───── DATASET RECORDS

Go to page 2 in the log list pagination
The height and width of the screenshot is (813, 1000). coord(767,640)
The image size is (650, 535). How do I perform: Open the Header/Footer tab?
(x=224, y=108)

──────────
───── DATASET RECORDS

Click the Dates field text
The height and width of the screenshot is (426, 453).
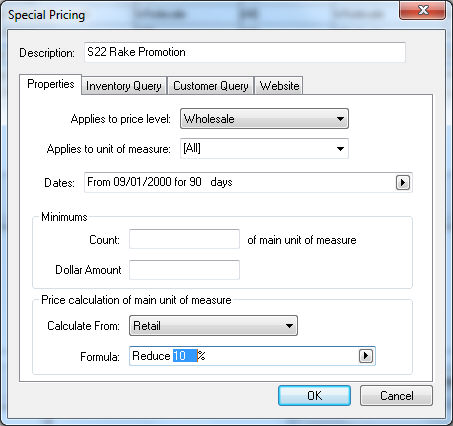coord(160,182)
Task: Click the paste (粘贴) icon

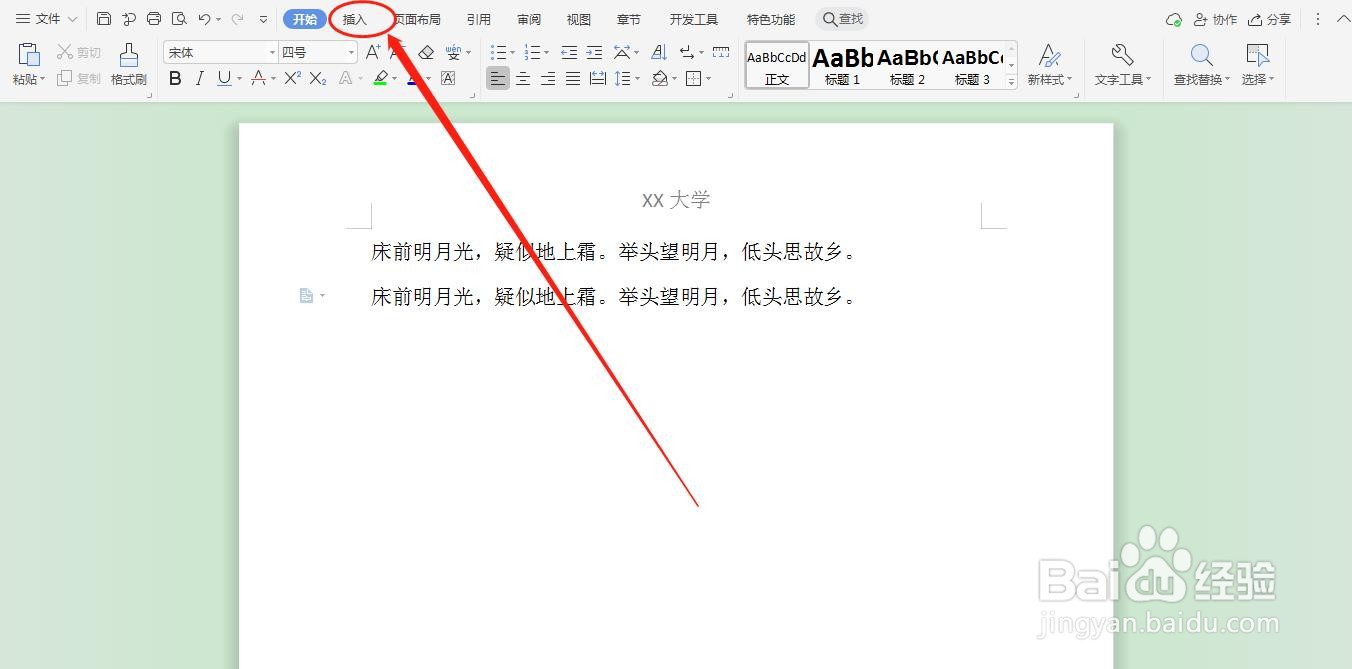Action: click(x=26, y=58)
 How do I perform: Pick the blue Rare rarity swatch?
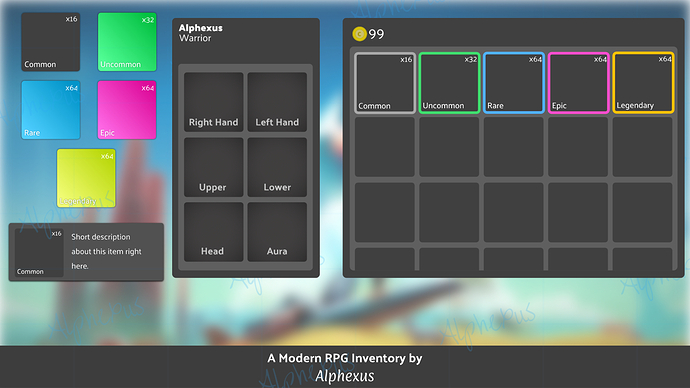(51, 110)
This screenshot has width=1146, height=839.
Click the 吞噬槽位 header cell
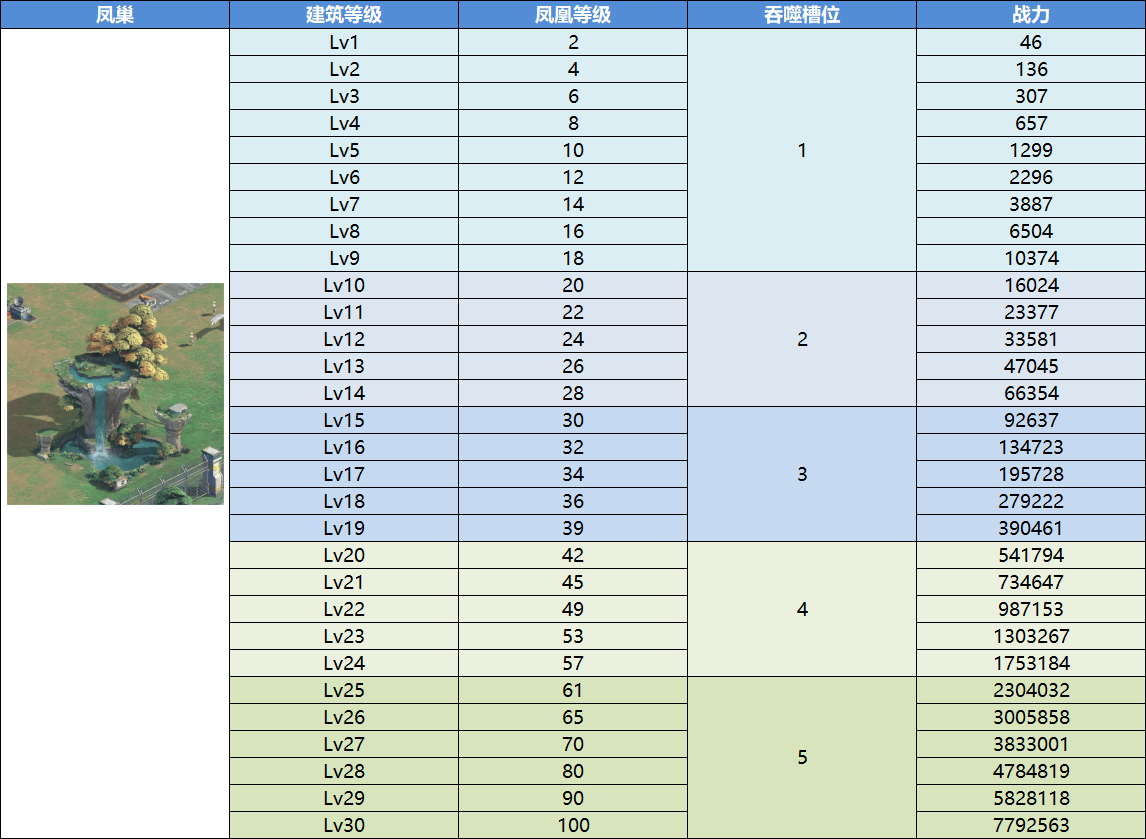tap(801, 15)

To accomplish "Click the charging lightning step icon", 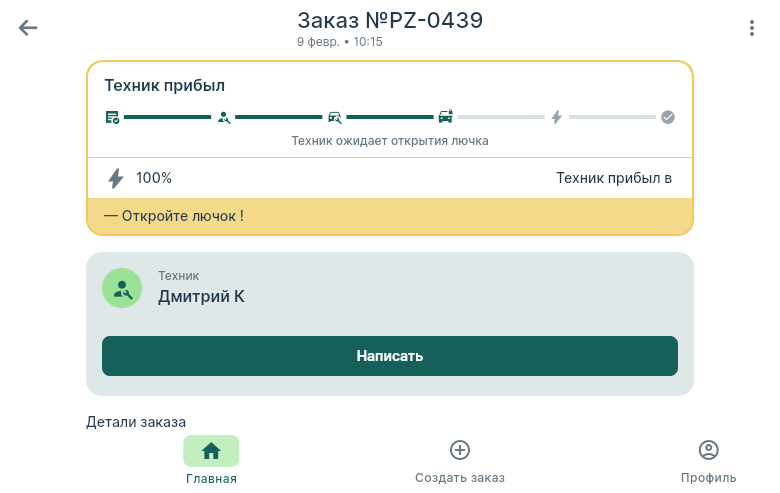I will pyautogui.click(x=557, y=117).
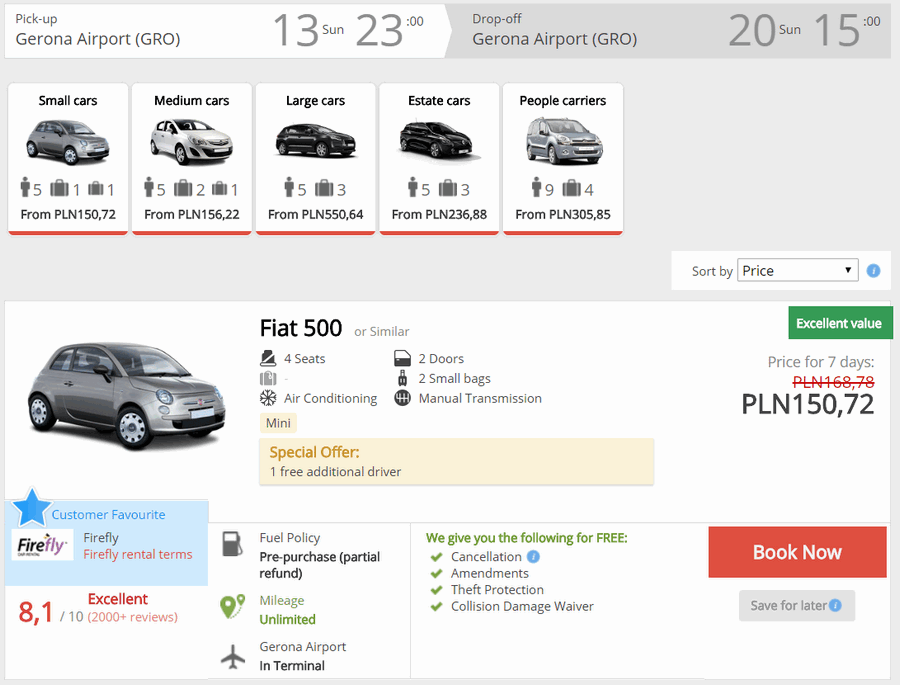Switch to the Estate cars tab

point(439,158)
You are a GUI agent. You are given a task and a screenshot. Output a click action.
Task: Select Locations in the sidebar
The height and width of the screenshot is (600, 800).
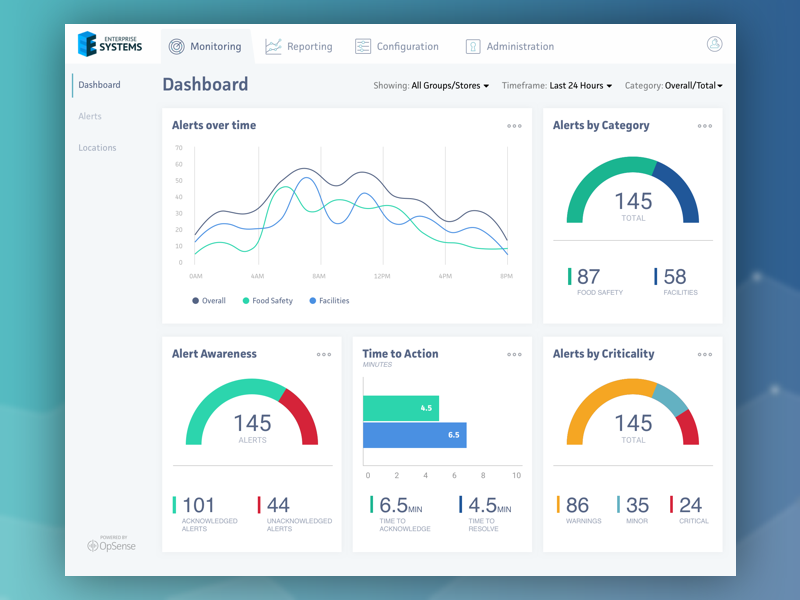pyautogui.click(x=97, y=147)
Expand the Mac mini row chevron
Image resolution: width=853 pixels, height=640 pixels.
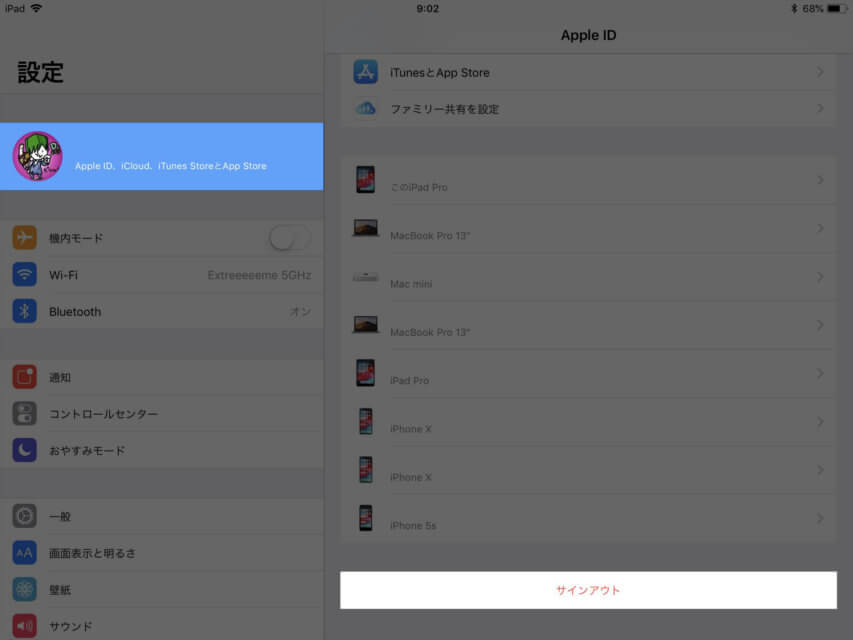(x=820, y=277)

──────────
───── DATASET RECORDS

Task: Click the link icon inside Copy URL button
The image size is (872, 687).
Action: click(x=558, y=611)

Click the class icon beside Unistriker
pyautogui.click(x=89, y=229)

──────────

Would you print exactly the lines in the listing above, from the line bearing "You are a GUI" through the line bearing "Expand the Mac mini row chevron", leaving out all pictures?

* RESPONSE BOX:
You are a GUI agent. You are given a task and a screenshot. Output a click action.
Task: Select Locations in the sidebar
The height and width of the screenshot is (600, 800).
pyautogui.click(x=97, y=147)
Expand the Mac mini row chevron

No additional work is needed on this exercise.